Segment Start: Supplied text

TWO former patients of CNWL’s Milton Keynes mental health unit are putting their experiences to good use through a new venture that is paying dividends for themselves, for staff and patients.

Mark Sanderson, 28, and Lorna Adams, 22, both spent time in the Campbell Centre as patients during periods of mental ill-health, but are now the centre’s first peer support workers.

A key role of a peer support worker in an inpatient setting is to support individuals with re-engaging and connecting up with their local communities and accessing employment and leisure opportunities after a hospital admission.

Among their duties, Mark and Lorna help train staff on peer-centred ways to liaise with patients; advocate on behalf of patients; take part in group meetings and one-to-one sessions with patients; and help prepare patients for discharge back into the community.

Mark has been in post since the end of August last year, following a period of voluntary work at the centre twice a week to help with the patient newsletter. He leapt at the chance to do peer support work and has never looked back.

He said: "This has given me a purpose to wake up, a purpose to get dressed, a purpose to get into work and start helping people who’ve been through a similar experience. All I want to do now is what’s best for the patients.

"My own wellbeing is also important and since I’ve started here, I’ve never felt so good. It’s boosted my confidence."

His aim now is to become a peer counsellor.

Lorna, who is studying psychology through the Open University, only started as a peer support worker at the centre in November last year. Before this, she was running a support group for people who self-harm, through which she met Mark and was invited to run some training on self-harm.

Segment End: Supplied text
Segment Start: Supplied material

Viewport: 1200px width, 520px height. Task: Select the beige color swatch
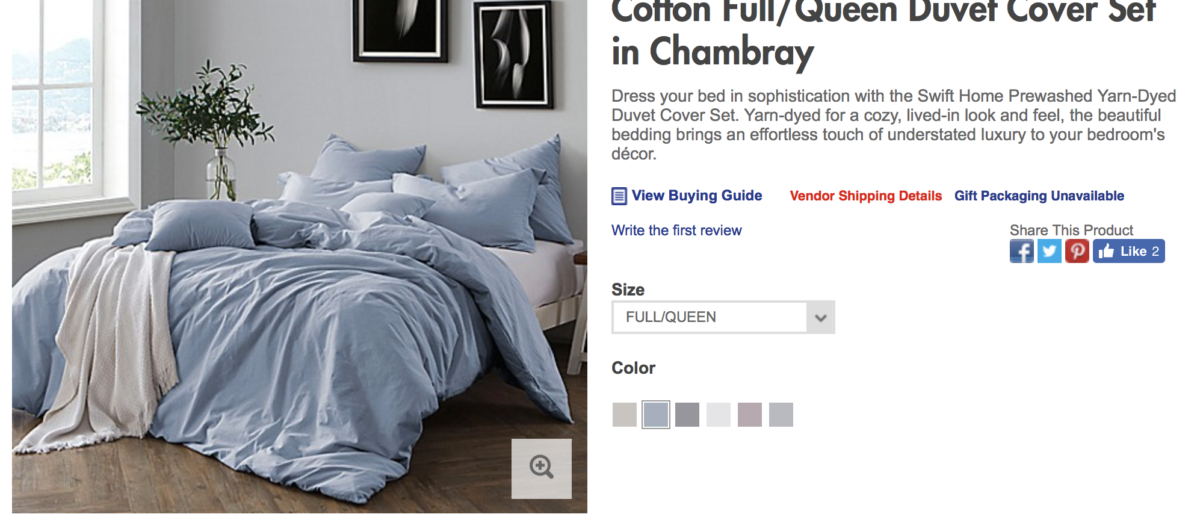[625, 415]
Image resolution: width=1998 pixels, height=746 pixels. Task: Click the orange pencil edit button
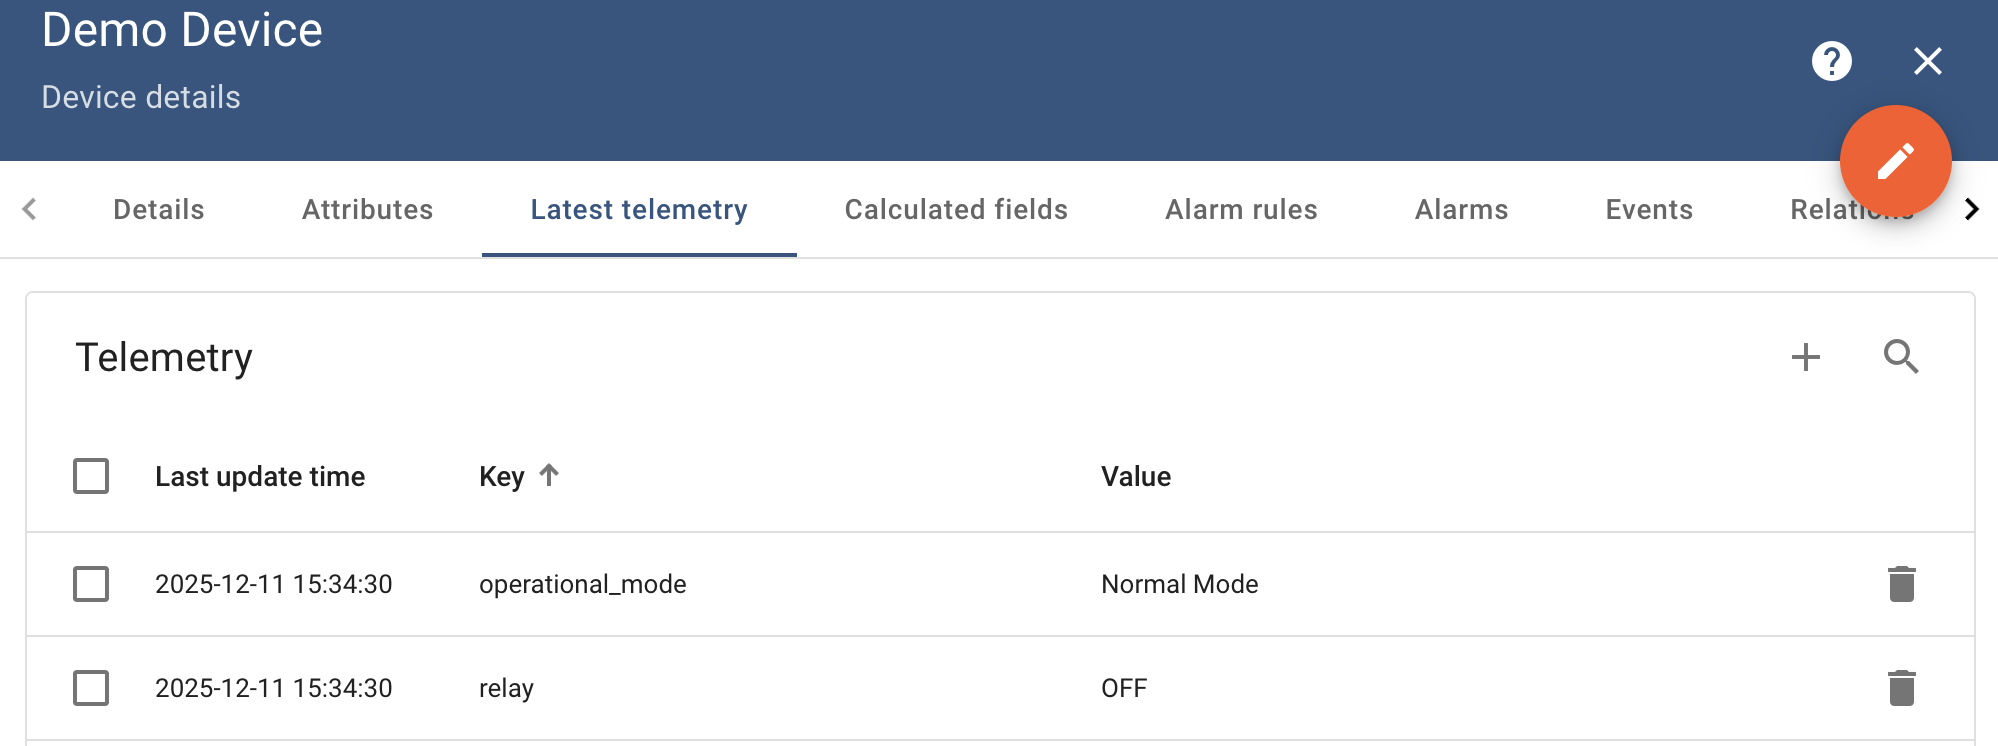pyautogui.click(x=1895, y=161)
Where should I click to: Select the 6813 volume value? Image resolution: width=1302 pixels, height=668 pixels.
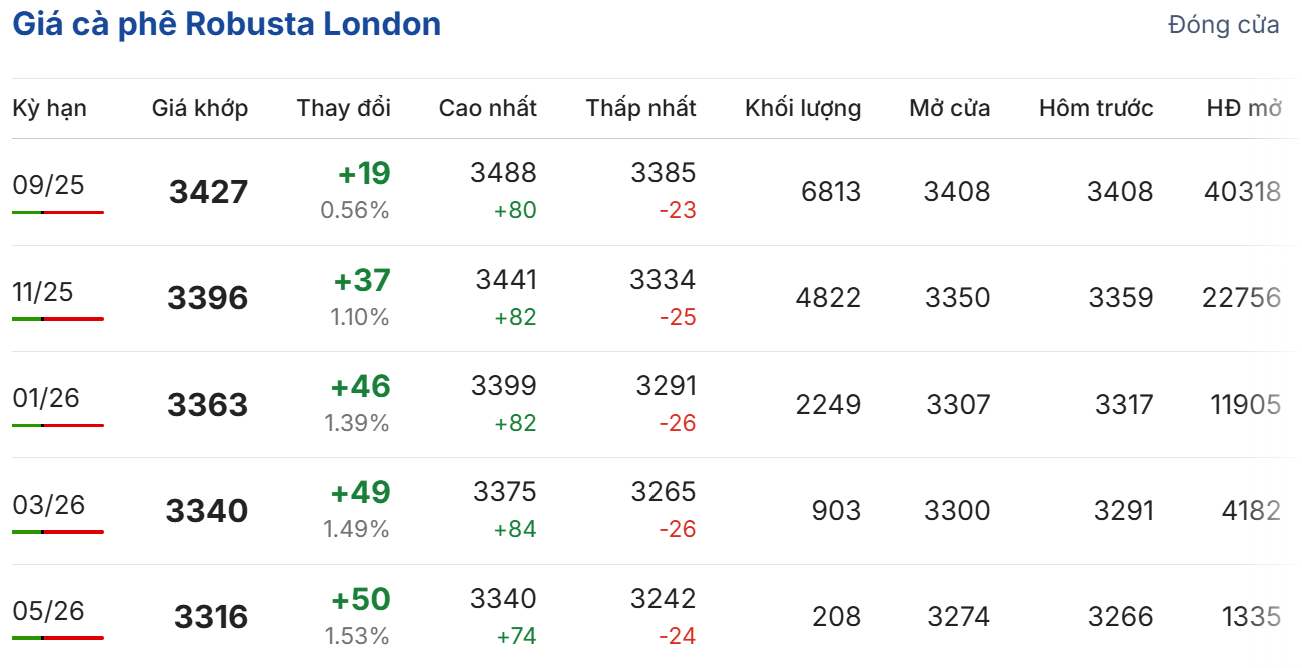pos(830,192)
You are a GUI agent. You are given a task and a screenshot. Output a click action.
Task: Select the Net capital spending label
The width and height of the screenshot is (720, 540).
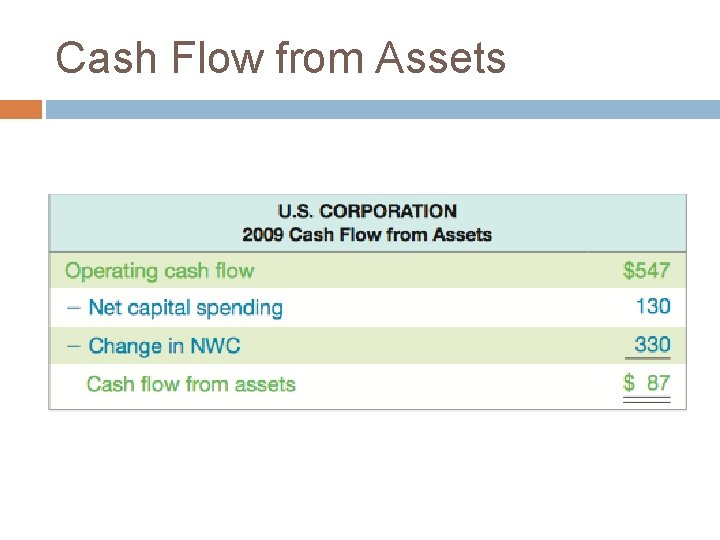tap(186, 308)
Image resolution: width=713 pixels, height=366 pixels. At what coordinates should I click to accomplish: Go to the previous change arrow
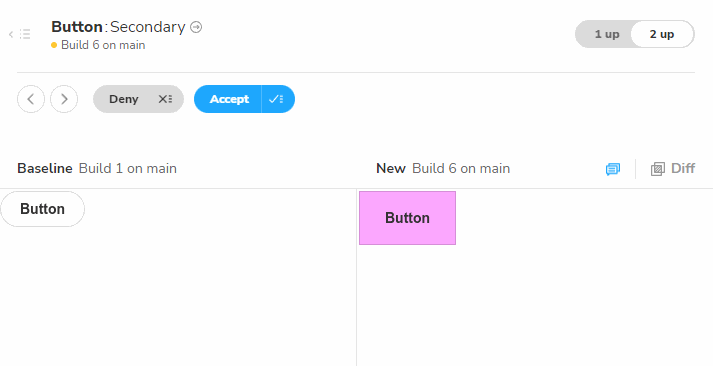tap(31, 99)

Segment End: Supplied material

Required work -
1. Using the peer support article, answer these questions:
(a) How old is Lorna Adams?
(b) What was Mark doing as a volunteer at the centre before he became a peer support worker?
(c) What is Lorna studying, and through which institution?
2. Continue the peer support article from its final sentence.
The entries above come from a separate source and are unrelated to the peer support article.

Answers for this exercise -
1.
(a) She is 22.
(b) He volunteered twice a week, helping with the patient newsletter.
(c) She is studying psychology through the Open University.

2.
"I feel like I’m giving back something as I’ve taken a lot from the mental health field,” she said. “I’m really enjoying it here."

Anecdotal evidence from patient feedback forms suggests this is a role that patients are finding helpful for their wellbeing on the ward because of their shared experiences.

“The people I’ve worked with think it was nice for them to be able to talk with someone who has had lived experience and wasn’t judging their situation. I was there as a listening ear and showing them that recovery was possible. I think that’s the main thing that people get out of it,” said Mark.

Clinical psychologist Dr Peter Ord said: "I’m really pleased with how things have gone so far. Mark and Lorna have really made their mark. They’ve been opening people’s awareness of what’s possible and through them, we have been supporting other people to make a difference and that’s a powerful contribution that peer support workers can make. 

"Our hope is ultimately about improving the quality of someone’s experience of care from the point at which they first come through the door. We are trying to develop a person-centred care. There’s a lot more we can do in that respect in terms of making it more consistent."